Five-time Olympic medalist Duke Kahanamoku shattered records as a swimmer and brought surfing to the world while overcoming rampant racism in a lifetime of personal challenges. American Masters: Waterman — Duke: Ambassador of Aloha explores his life, career and struggles with prejudice. As a dark-skinned Pacific Islander, Kahanamoku broke through racial barriers with athletic accomplishments before Joe Louis, Jesse Owens and Jackie Robinson; yet relatively few outside of Hawaii know the details of his inspiring story and considerable impact. Narrated by Jason Momoa (Aquaman, Game of Thrones, Dune), this new documentary reveals Kahanamoku’s influence on surfing’s global spread, his life-saving achievements and the obstacles he conquered both within and outside the sporting world. American Masters: Waterman — Duke: Ambassador of Aloha premieres nationwide Tuesday, May 10 at 9 p.m.
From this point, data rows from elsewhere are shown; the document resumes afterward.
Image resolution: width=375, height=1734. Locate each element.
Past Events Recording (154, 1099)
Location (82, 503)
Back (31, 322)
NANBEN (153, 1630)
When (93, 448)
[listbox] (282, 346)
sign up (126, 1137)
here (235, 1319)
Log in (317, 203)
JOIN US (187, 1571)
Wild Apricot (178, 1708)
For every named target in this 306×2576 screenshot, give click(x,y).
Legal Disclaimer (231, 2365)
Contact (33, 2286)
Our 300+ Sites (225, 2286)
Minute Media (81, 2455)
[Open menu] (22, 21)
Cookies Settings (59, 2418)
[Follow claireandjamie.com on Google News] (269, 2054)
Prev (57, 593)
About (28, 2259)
ET on PBS (check local listings), http://pbs.org/americanmasters and the PBS Video app.
Using rare archival footage, contemporary visuals and new interviews with Laird Hamilton (big wave surfer), Kelly Slater (11-time world champion surfer), Carissa Moore (Olympic surfing gold medalist), Jack Johnson (musician), David Davis (author, “Waterman”), Moses Goods (playwright and actor, “Duke”), Dr. Isaiah Helekunihi Walker (author, “Waves of Resistance”), Fred Hemmings (world champion surfer), Kelia Moniz (world champion surfer), Kai Lenny (big wave surfer) and others. The documentary presents Kahanamoku’s rise to fame and how he became the face of a changing Hawaii as it evolved from an isolated island kingdom to a multi-ethnic American paradise.
After his appearance in the 1924 Olympics, Kahanamoku began dabbling in Hollywood and started to appear in movies by 1925. Unlike other Olympic champions who went on to further glory by starring in blockbusters, Kahanamoku’s dream of playing Tarzan in the movies never materialized. Instead, the role went to his friend and Olympic swimming rival Johnny Weissmuller. Though he represented Pacific Islanders in minor Hollywood roles, Kahanamoku became best known as the “Ambassador of Aloha” playing a vital role in supporting the burgeoning tourist industry.
By the time Hawaii became the 50th state, surfing had spread throughout America and around the world because of Kahanamoku’s influence and celebrity. Through his popular surfing exhibitions, he brought the sport to both coasts of the United States and to Freshwater Beach near Sydney, Australia. Additionally, he famously used his surfboard to save eight people from a shipwreck off Newport Beach in California, which was highly documented in news media.